Direkt zum Inhalt

Mathematische Knobelei: Rotkäppchen in Nöten

„Hier hast du einen Korb mit Kuchen und Wein für die Großmutter. Sei folgsam und trödle nicht in dem tiefen, dunklen Wald. Bleib auf den Wegen und verlasse vor allem nicht dein Märchen, Rotkäppchen!“
Es war einmal vor langer Zeit, als noch in jeder zweiten Bauernkate eine unerkannte Prinzessin ihres verspäteten Prinzen harrte, aggressive Schneider nach Lust und Laune Körperverletzungen begehen konnten, ohne dafür strafrechtlich belangt zu werden, und Eltern ihre kleinen Kinder für belanglose Botengänge in den Wald schickten. Zu dieser Zeit wurde auch Rotkäppchen bei Tagesanbruch von ihrer Mutter geweckt, damit sie vor der Schule schnell auf einen Sprung bei der Großmutter am anderen Ende des Waldes reinschaute.
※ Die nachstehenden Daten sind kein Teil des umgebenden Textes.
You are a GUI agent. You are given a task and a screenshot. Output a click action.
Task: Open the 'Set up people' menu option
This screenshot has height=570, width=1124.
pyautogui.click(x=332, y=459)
"Du weißt, die Großmutter hat heute Geburtstag und möchte am Nachmittag gerne mit der alten Knusperhexe und Frau Holle ein bisschen Kaffeeklatsch abhalten. Ich habe ihr versprochen, einen Kuchen zu backen, mit den schönen Äpfeln, die Schneewittchens Stiefmutter samstags auf dem Wochenmarkt verkauft. Und eine Flasche Wein bekommt sie noch dazu, ist ja schließlich ihr achtzigster Geburtstag. Sieh her: Ich packe alles in diesen Korb und decke es mit einem Tuch zu. Spute dich, dass du es der Großmutter bringst und rechtzeitig zur Schule kommst. Ich will nicht, dass du zu spät zum Matheunterricht erscheinst."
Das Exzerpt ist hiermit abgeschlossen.